If you wait a bit, an actual authority type person may come through with better details, I'm using notes to remind me of things. Apache details and regex aren't my forte.

lucy24

10:28 pm on Jan 30, 2016 (gmt 0)

WebmasterWorld Senior Member 10+ Year Member Top Contributors Of The Month



As noted above, do not combine mod_alias and mod_rewrite for redirects; they don't play nice together. Your server won't break, but things won't happen in the right order. Once you've got anything using mod_rewrite, you'll need to change any existing mod_alias rules (Redirect or RedirectMatch) to use mod_rewrite instead, and then make sure everything is in specific-to-general order.

Your index.html redirect needs an extra flag to avoid an infinite loop:
RewriteRule ^(([^/]+/)*)index\.htm http://www.example.com/$1 [R=301,L,NS]
See the [NS] flag?
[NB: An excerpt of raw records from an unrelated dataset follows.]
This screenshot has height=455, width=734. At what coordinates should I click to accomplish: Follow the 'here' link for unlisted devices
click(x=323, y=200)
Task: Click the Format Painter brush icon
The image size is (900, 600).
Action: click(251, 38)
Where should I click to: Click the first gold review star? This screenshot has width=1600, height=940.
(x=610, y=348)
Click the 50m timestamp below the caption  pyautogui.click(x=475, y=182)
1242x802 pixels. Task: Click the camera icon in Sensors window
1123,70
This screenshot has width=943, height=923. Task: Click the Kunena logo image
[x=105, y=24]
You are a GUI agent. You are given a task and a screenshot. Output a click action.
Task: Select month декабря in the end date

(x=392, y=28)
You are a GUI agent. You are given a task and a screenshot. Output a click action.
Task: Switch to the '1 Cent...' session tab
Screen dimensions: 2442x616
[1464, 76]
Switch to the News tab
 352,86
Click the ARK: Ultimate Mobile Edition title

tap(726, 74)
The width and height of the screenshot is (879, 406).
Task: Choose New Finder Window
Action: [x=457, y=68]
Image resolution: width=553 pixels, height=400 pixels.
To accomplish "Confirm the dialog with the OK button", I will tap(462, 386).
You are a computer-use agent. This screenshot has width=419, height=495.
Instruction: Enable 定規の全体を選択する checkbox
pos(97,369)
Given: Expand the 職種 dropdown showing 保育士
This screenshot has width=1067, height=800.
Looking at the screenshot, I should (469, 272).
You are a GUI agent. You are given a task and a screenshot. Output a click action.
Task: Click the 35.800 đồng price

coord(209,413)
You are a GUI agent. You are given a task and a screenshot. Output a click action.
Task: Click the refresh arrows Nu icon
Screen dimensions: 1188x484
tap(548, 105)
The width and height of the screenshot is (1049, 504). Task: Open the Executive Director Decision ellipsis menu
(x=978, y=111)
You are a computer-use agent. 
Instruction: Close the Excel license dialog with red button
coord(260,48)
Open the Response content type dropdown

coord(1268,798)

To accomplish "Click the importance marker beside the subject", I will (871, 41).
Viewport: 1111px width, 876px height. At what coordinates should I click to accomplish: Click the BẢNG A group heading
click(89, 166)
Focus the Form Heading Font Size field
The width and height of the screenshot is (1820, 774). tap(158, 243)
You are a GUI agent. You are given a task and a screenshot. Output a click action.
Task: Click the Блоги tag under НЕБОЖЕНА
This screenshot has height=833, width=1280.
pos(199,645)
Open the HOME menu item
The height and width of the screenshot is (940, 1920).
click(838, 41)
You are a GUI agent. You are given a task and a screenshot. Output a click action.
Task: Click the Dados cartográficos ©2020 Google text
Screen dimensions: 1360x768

That's for "no subrequest", meaning "do not invoke this rule-- and don't evaluate Conditions-- when there has been an internal request for the file 'index.html'" (invoked by the DirectoryIndex directive, which is the whole reason the / form works at all).

An alternative format for the index redirect is
RewriteCond %{REQUEST_URI} ^/(([^/]+/)*)index\.htm
RewriteRule index\.htm http://www.example.com/%1 [R=301,L,NS]
This two-steps-forward, one-step-back approach means that the server doesn't need to do any capturing except in the rare case where the request actually involves "index.html" and then only when it wasn't an internal subrequest. It may be a teensy weensy bit more efficient, since it's a relatively complicated capture with a bit of back-and-forthing.

Note that I've said "index\.htm" without closing anchor. This achieves two extra things: It covers requests for "index.htm" (rare, but can't hurt) and also requests with extra garbage in the path after ".html" (rare etcetera).

If your URLs never contain literal periods-- extensions and sitename don't count-- then replace [^/] with [^./] to get the server out of there a wee bit faster.